▶ **Problem**: Repeat the lines below, swapping every "screenshot" for "screen capture" and changing nothing else. Leave out the pictures.

▶ **Data shown**:
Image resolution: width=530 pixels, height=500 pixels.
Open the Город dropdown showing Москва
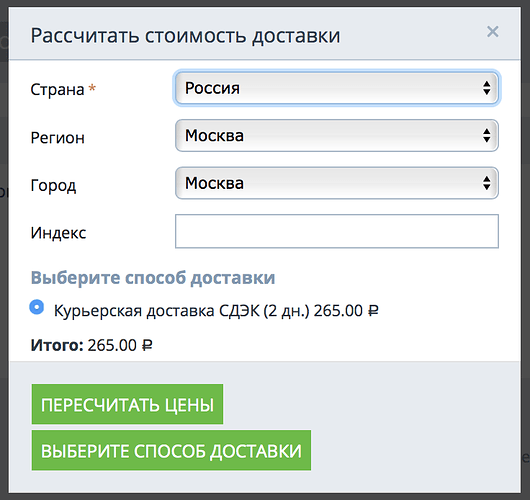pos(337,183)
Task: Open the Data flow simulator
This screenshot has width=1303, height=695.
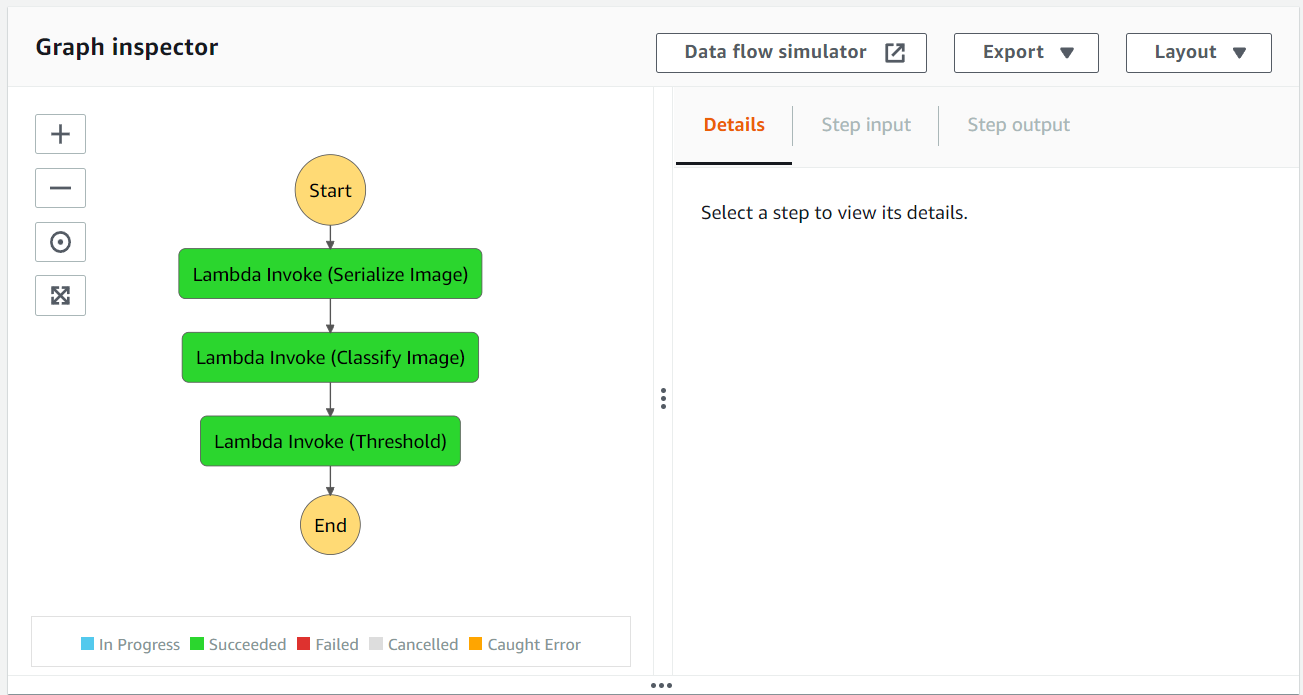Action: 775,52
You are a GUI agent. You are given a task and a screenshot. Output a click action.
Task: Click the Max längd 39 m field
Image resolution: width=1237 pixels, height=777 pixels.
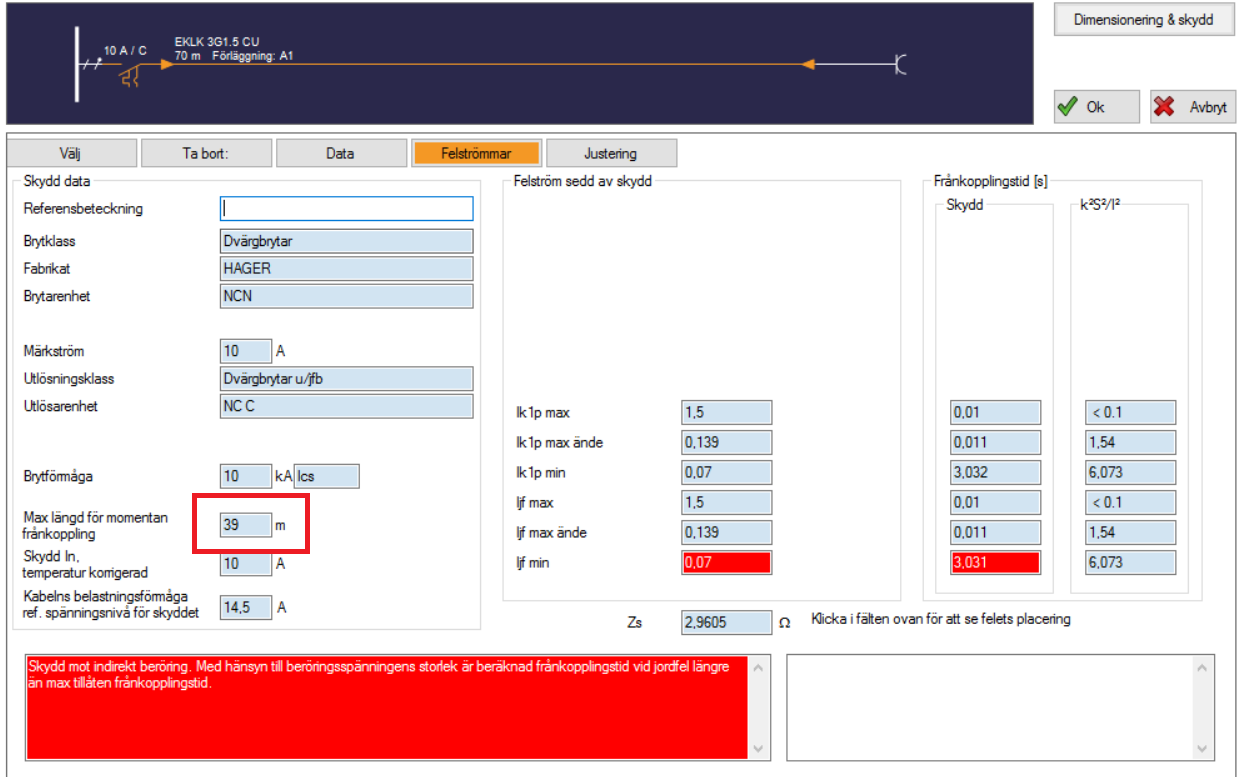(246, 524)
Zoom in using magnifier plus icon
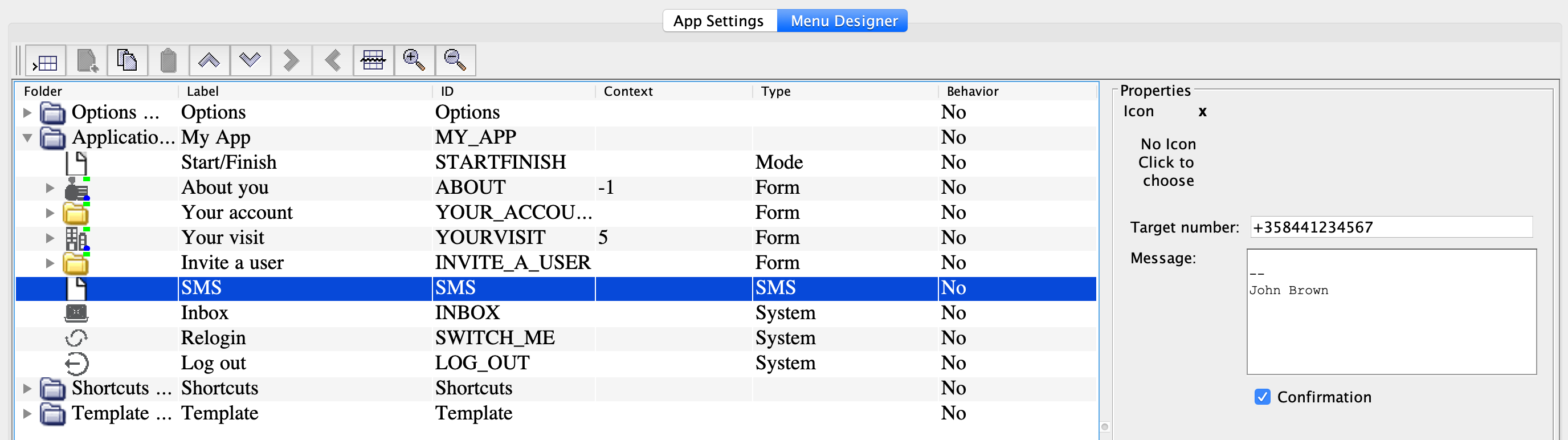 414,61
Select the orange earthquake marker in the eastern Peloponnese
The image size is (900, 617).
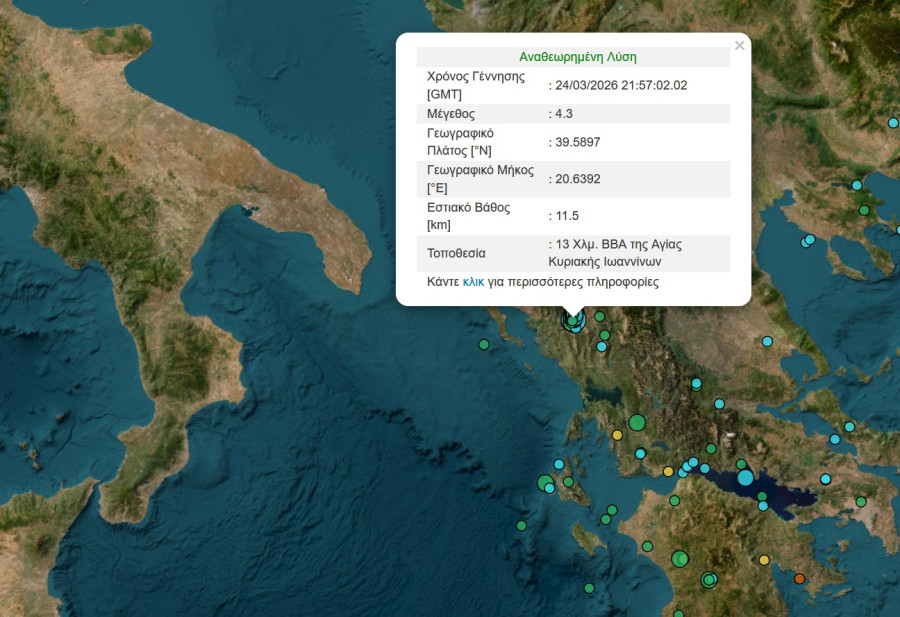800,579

▶ **Answer for the task**:
Image resolution: width=530 pixels, height=500 pixels.
Open the Город dropdown showing Москва
pos(337,183)
Task: Open the Data flow simulator
This screen capture has width=1303, height=695.
Action: 775,52
You are a GUI agent. You are given a task and a screen capture. Output a click action.
Task: Click the Max längd 39 m field
Image resolution: width=1237 pixels, height=777 pixels.
(246, 524)
Zoom in using magnifier plus icon
 414,61
Select the orange earthquake marker in the eastern Peloponnese
The image size is (900, 617).
800,579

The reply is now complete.